### Consegna 1
Nel brano su Bernard Arnault, a quanto ammonta il fatturato annuo di Lvmh per il 2024?

### Brano proposto
Arnault minaccia la Francia delle tasse di delocalizzare nella terra di Trump

Il padrone di Lvmh e l’affinità con il presidente americano, la loro lunga conoscenza che risale agli anni Ottanta quando entrambi erano attivi nel settore immobiliare. L’indignazione della gauche e le accuse di “patriottismo di cartapesta” e di essere “senza vergogna” da parte di comunisti e verdi

Lvmh non è soltanto il più grande gruppo del lusso del mondo, è anche uno stato nello stato in Francia. E quando il patron, Bernard Arnault, si esprime come si è espresso pochi giorni fa, è tutto il mondo imprenditoriale, economico e finanziario francese a essere in fibrillazione, ma lo è anche il governo. Martedì, durante la presentazione dei risultati di Lvmh per l’anno 2024 (utili in flessione del 17 per cento, pari a 12,55 miliardi di euro, e un calo del 2 per cento del fatturato annuo, che si attesta a 84,7 miliardi di euro), Arnault ha attaccato la superaliquota del 41,5 per cento per le imprese con un fatturato superiore ai tre miliardi di euro prevista dalla Finanziaria 2025, elogiando al contempo le misure pro business della nuova Amministrazione americana. “Rientro dagli Stati Uniti dove ho potuto constatare il vento di ottimismo che soffia in quel paese. Quando si torna in Francia, è un po’ una doccia fredda”, ha esordito Arnault, presente a Washington alla cerimonia di investitura di Donald Trump assieme ai figli Délphine, ceo di Dior, e Alexandre, ex vicepresidente di Tiffany, che dal 1° febbraio sarà vicedirettore generale della divisione Wine & Spirits di Lvmh. “Negli Stati Uniti le tasse scenderanno al 15 per cento, in diversi stati gli stabilimenti sono sovvenzionati e il presidente incoraggia questa politica”, ha proseguito il capo di Lvmh. In Francia, invece, “ci si appresta ad aumentare del 40 per cento le tasse sulle aziende che producono in Francia. E’ incredibile”, ha sottolineato Arnault, prima di pronunciare parole che suonano come un avvertimento: “Se l’obiettivo è incentivare la delocalizzazione, è una mossa ideale! E’ una tassa sul made in France”.

### Consegna 2
Riporta, tra le voci, le righe a partire da quella che contiene "Image resolution: width=550" fino a quella che contiene "Describe the element at coordinates (1530, 706)", entrambe incluse.

### Materiale mostrato
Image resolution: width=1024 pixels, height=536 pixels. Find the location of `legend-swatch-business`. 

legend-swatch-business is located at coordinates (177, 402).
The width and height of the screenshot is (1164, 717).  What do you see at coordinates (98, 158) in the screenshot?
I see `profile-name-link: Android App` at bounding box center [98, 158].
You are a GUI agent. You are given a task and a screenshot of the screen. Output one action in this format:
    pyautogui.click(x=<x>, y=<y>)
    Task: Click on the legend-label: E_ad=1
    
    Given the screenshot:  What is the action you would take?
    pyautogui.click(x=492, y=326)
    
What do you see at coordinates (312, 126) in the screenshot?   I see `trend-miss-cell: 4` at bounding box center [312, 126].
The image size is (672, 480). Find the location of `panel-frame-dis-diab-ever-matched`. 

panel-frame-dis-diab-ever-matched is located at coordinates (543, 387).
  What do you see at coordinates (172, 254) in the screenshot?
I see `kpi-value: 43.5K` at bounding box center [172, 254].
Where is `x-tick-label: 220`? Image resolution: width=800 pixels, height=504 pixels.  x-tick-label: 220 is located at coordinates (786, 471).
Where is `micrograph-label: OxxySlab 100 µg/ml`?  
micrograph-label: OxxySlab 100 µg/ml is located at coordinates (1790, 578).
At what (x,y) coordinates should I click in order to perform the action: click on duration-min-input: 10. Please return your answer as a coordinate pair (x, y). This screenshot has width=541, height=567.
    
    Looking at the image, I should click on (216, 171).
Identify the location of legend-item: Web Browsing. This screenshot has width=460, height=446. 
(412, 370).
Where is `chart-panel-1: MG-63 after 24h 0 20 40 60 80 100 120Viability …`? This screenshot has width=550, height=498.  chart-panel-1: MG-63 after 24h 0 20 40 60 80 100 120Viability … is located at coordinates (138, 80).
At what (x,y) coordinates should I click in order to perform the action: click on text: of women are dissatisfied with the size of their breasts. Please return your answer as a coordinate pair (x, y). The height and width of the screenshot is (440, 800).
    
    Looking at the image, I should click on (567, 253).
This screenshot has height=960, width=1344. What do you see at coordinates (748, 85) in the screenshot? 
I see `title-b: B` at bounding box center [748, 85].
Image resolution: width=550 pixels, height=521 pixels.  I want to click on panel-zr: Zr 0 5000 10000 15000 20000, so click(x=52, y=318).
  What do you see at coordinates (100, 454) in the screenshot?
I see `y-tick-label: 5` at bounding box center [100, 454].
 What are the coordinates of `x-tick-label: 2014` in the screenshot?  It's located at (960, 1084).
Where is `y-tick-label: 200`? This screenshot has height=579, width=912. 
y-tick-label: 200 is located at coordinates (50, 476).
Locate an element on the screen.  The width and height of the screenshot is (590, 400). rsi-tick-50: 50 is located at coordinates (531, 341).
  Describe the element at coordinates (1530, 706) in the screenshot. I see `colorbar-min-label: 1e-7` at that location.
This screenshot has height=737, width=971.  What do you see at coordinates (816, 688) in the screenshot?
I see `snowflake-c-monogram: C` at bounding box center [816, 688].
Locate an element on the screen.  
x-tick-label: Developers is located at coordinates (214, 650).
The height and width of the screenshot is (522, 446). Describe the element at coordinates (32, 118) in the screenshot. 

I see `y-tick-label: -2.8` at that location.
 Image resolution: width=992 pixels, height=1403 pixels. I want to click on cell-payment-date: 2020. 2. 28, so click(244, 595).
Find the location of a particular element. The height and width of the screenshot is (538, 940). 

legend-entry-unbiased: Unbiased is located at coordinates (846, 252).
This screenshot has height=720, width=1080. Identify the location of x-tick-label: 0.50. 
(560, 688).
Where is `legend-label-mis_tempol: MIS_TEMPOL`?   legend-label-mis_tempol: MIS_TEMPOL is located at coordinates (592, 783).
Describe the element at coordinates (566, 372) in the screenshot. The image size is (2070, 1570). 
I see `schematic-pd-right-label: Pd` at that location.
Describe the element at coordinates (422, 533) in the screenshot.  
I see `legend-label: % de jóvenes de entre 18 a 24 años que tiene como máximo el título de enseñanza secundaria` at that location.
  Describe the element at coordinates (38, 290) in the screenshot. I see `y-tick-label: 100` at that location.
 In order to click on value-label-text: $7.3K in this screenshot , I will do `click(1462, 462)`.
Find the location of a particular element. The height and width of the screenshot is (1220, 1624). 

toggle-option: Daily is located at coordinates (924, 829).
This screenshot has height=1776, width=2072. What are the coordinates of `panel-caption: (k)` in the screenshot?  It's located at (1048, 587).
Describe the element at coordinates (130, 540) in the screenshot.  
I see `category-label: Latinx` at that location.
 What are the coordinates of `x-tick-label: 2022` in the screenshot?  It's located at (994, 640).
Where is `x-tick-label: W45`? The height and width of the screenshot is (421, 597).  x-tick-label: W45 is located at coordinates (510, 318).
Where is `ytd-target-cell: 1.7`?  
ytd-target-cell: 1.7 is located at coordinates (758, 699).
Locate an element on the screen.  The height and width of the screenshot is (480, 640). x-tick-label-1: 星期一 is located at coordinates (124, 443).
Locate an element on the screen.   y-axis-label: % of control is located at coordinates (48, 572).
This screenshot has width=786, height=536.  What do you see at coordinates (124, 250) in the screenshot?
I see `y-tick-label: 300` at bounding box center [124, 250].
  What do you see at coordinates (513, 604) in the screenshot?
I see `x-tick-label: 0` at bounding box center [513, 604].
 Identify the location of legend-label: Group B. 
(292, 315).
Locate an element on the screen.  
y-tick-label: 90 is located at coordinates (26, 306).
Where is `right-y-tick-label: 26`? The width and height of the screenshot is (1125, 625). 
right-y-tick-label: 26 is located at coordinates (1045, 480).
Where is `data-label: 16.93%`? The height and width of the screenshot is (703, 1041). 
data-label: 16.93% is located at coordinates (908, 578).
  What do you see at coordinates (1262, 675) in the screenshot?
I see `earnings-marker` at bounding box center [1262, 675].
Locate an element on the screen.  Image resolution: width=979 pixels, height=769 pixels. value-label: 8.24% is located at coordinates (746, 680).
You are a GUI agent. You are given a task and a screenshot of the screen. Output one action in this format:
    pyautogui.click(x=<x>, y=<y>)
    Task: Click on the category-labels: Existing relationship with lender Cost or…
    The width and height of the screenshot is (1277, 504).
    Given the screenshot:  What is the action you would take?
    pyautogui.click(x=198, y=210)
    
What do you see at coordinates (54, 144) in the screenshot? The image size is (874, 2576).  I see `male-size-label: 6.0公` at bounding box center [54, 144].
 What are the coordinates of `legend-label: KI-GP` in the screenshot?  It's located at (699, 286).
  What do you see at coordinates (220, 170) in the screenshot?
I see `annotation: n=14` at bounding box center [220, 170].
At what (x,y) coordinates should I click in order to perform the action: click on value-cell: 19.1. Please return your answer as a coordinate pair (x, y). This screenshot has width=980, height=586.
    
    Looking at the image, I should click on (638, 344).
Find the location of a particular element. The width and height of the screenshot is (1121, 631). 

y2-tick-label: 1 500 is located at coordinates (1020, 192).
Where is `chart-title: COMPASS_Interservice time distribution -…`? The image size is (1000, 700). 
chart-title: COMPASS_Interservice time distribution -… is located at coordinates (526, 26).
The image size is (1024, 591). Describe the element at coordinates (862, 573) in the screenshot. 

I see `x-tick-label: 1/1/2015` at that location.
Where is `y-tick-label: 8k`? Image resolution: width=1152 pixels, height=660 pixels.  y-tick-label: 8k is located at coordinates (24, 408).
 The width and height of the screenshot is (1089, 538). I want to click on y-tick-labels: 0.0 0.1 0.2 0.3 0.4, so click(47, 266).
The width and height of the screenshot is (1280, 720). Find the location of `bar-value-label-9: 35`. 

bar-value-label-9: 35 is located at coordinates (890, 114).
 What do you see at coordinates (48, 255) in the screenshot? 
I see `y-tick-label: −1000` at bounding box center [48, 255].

### Spazio risposta 1
84,7 miliardi di euro.

### Spazio risposta 2
Image resolution: width=550 pixels, height=521 pixels.  I want to click on panel-zr: Zr 0 5000 10000 15000 20000, so click(x=52, y=318).
  What do you see at coordinates (100, 454) in the screenshot?
I see `y-tick-label: 5` at bounding box center [100, 454].
 What are the coordinates of `x-tick-label: 2014` in the screenshot?  It's located at (960, 1084).
Where is `y-tick-label: 200`? This screenshot has height=579, width=912. 
y-tick-label: 200 is located at coordinates (50, 476).
Locate an element on the screen.  The width and height of the screenshot is (590, 400). rsi-tick-50: 50 is located at coordinates (531, 341).
  Describe the element at coordinates (1530, 706) in the screenshot. I see `colorbar-min-label: 1e-7` at that location.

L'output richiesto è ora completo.